Secondly in that comparison was the fact that the 2000 cycle version was done at 3.76C, while the 9000 cycle version went as high as 23C current rates. I had heard many times that high power output of a cell reduced cell life. I have never been able to muster any observation to support that, but was vaguely ok with it as it "sounded like it made sense." The implication in this test, not totally proved but certainly there in the data, no problem with high current levels.
The other thing that jumped out was that on the SAME driving cycle A, there was a hugish difference between 23 degrees centigrade and 35 degrees centigrade. And the direction CONTRAVENED everything I've seen written about the effects of temperature on cycle life. All my OWN observations in testing show a battery working better in all respects at higher temperatures of 35 or 40 degrees centigrade, so my question was, "why then would cycle life be shorted from higher temperatures." Something short term ought to be "worse" at 35 or 40 degrees if those temperatures are bad long term.
Well apparently not. Same for same, he got LONGER cycle life from 35 centigrade than from 23.
Why does all this matter?
Operating procedures. How should you charge your cells. How far should you discharge them. Should you cool them if they get hot? Should you heat them if they get cold? And the answers matter. If you are using cell capacity, to cool cells so they will last longer, when they will actually last longer hot, you not only lose cycle life from the lower temperature, but also from the use of energy from the cell to cool it. You get a double debit in EXACTLY the opposite result your are attempting to achieve, with additional weight and complexity in your car to do a dumb thing.
At the same time, it might make sense that the reverse situation is also true, when in fact it can be totally false. We DO know that cells too cold when charged are damaged. So the yin and yang and logical ones and zeros that are attempted in online discussions because they "make sense" just are not the basis for cell care. You can't really thought experiment your way into "logical" results. Every operation must be related at least to a working THEORY and the results should be both observable and reproducible. The cells are what they are.
Why am I excited? Because every time we touch one of these cells we learn something new. In fact, in every case where someone ELSE touches one of these cells, we learn something new - if they follow some basic methodologies and accurately report their observations.
I was kind of egregiously reminded this past week that some of the online poseurs unfortunately will get so wed to a position that they will actually and quite deliberately present "observations" never made nor ever possible to make to support their theory. It is true I suffer fools with exceptionally poor grace. Even quite publicly.

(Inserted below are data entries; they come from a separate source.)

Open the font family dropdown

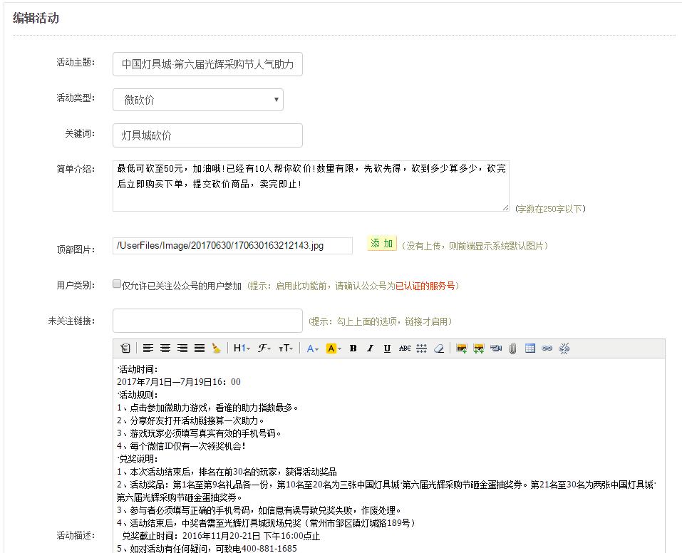(x=264, y=348)
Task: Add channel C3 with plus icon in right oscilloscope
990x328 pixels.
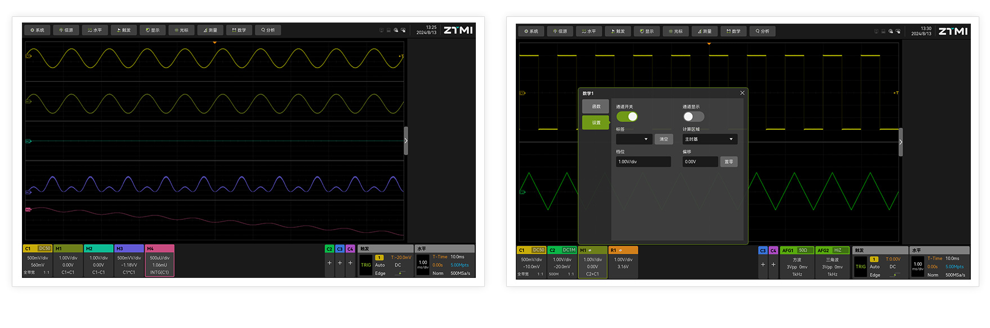Action: pyautogui.click(x=763, y=264)

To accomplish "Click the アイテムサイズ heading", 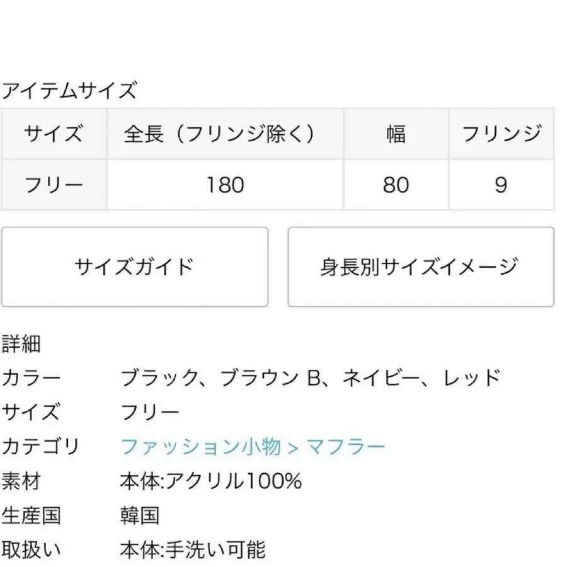I will click(x=68, y=91).
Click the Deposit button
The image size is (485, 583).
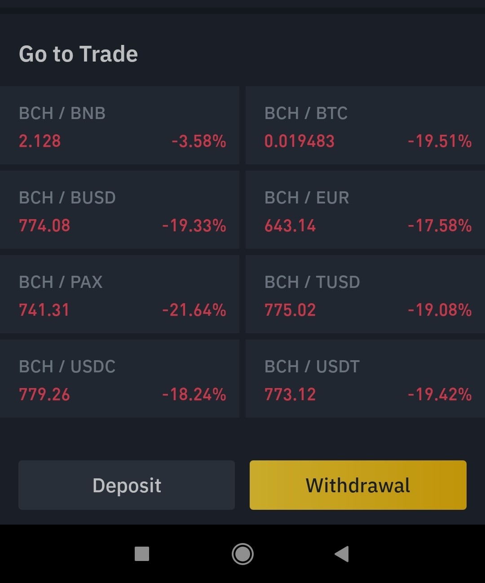pos(127,485)
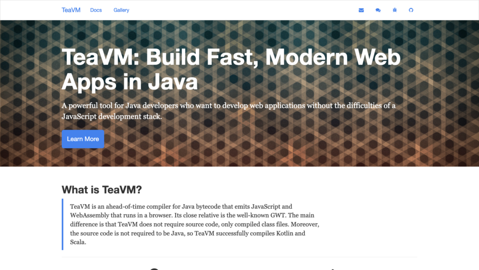Click the hero title "TeaVM: Build Fast, Modern Web"
The width and height of the screenshot is (479, 270).
pos(231,57)
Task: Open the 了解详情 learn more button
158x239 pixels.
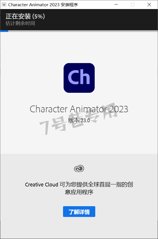Action: pyautogui.click(x=79, y=212)
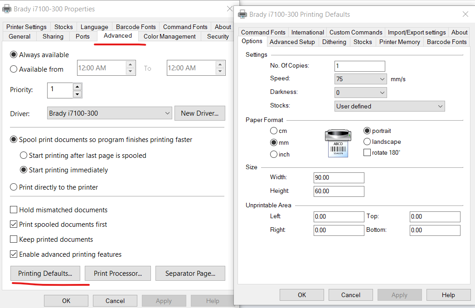The height and width of the screenshot is (308, 475).
Task: Enable Hold mismatched documents checkbox
Action: coord(14,210)
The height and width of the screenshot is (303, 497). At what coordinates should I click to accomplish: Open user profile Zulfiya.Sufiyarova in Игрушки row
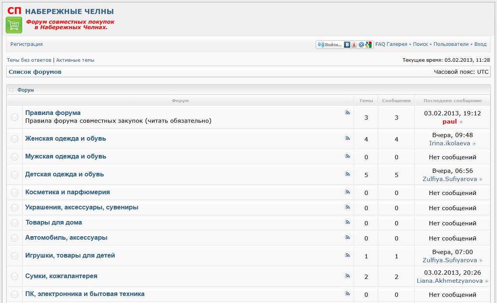pos(450,260)
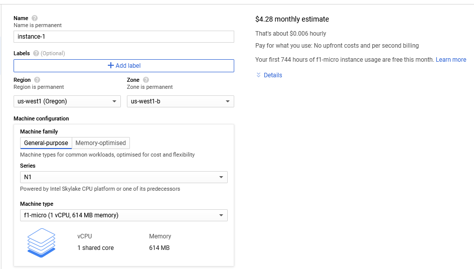
Task: Open the Zone help tooltip icon
Action: [x=146, y=80]
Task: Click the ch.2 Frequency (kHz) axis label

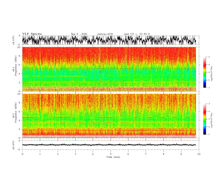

But beyond that, we live in an exciting time. These energy storage devices are modern day miracles and indeed appear miraculous to me BECAUSE we do not fully understand them. The process of gleaning little bits of information on them a tiny bit at a time is actually very intensely pleasurable to me personally. And it implies a future of vastly improved energy storage - totally silent, without emissions, with no moving parts. Not just cars, but flight, levitation, all things become plausible as we learn to store and retrieve usable energy in useful amounts at the atomic level. It is the true promise of "atomic energy." And I get kind of jazzed up at that. When I consider what an unfathomable amount of data can now be stored on a tiny thunb drive so small I lose it IN my pocket, at a price of less than $20 the concept of energy storage on the same scale is just explosive. Literally. Cranial detonations. I can't get my head around it.
And so just a brief peek into my ongoing and very passionate love affair with batteries. For me, they are a peephole glimpse into the very land,,, the shadow of the fingertips.... of God.